Aim of the exercise:
Switch "GUI agent" to "screen assistant" wherever it appears in the records below, and write out all the lines again with nothing else changed.

Listed entries:
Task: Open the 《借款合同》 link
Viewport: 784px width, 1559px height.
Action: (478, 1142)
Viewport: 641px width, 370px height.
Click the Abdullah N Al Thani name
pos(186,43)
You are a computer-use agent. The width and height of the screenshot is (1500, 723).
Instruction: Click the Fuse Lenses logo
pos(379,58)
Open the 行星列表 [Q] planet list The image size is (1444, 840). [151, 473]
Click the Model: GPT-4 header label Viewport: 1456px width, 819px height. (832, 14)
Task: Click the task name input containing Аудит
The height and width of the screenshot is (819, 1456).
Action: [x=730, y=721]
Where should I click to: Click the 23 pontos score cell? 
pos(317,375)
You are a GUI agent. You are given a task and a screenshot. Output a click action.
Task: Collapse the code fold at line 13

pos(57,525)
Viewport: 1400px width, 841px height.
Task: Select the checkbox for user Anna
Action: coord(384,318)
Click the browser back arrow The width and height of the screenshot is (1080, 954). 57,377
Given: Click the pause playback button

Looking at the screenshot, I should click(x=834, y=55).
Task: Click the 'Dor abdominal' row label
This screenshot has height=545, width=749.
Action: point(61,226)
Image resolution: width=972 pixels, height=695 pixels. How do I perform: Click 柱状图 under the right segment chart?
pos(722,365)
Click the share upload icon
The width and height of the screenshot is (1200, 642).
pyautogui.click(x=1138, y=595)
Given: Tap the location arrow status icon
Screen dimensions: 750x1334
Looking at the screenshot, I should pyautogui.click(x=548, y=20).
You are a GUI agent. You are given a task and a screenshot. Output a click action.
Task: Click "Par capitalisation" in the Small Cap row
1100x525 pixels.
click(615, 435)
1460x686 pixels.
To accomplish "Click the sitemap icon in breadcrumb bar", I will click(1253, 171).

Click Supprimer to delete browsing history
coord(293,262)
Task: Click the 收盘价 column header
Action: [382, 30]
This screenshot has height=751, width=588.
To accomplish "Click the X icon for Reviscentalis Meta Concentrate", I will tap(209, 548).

The response:
Task: Open the 《借款合同》 link
Viewport: 784px width, 1559px height.
Action: (478, 1142)
Viewport: 641px width, 370px height.
Click the Abdullah N Al Thani name
pos(186,43)
You are a computer-use agent. The width and height of the screenshot is (1500, 723).
Instruction: Click the Fuse Lenses logo
pos(379,58)
Open the 行星列表 [Q] planet list The image size is (1444, 840). [151, 473]
Click the Model: GPT-4 header label Viewport: 1456px width, 819px height. (832, 14)
Task: Click the task name input containing Аудит
The height and width of the screenshot is (819, 1456).
Action: [x=730, y=721]
Where should I click to: Click the 23 pontos score cell? 
pos(317,375)
You are a screen assistant. You are given a task and a screenshot. Output a click action.
Task: Collapse the code fold at line 13

pos(57,525)
Viewport: 1400px width, 841px height.
Task: Select the checkbox for user Anna
Action: coord(384,318)
Click the browser back arrow The width and height of the screenshot is (1080, 954). 57,377
Given: Click the pause playback button

Looking at the screenshot, I should click(x=834, y=55).
Task: Click the 'Dor abdominal' row label
This screenshot has height=545, width=749.
Action: point(61,226)
Image resolution: width=972 pixels, height=695 pixels. How do I perform: Click 柱状图 under the right segment chart?
pos(722,365)
Click the share upload icon
The width and height of the screenshot is (1200, 642).
pyautogui.click(x=1138, y=595)
Given: Tap the location arrow status icon
Screen dimensions: 750x1334
Looking at the screenshot, I should pyautogui.click(x=548, y=20).
You are a screen assistant. You are given a task and a screenshot. Output a click action.
Task: Click "Par capitalisation" in the Small Cap row
1100x525 pixels.
click(615, 435)
1460x686 pixels.
To accomplish "Click the sitemap icon in breadcrumb bar", I will click(1253, 171).

Click Supprimer to delete browsing history
coord(293,262)
Task: Click the 收盘价 column header
Action: [382, 30]
This screenshot has height=751, width=588.
To accomplish "Click the X icon for Reviscentalis Meta Concentrate", I will tap(209, 548).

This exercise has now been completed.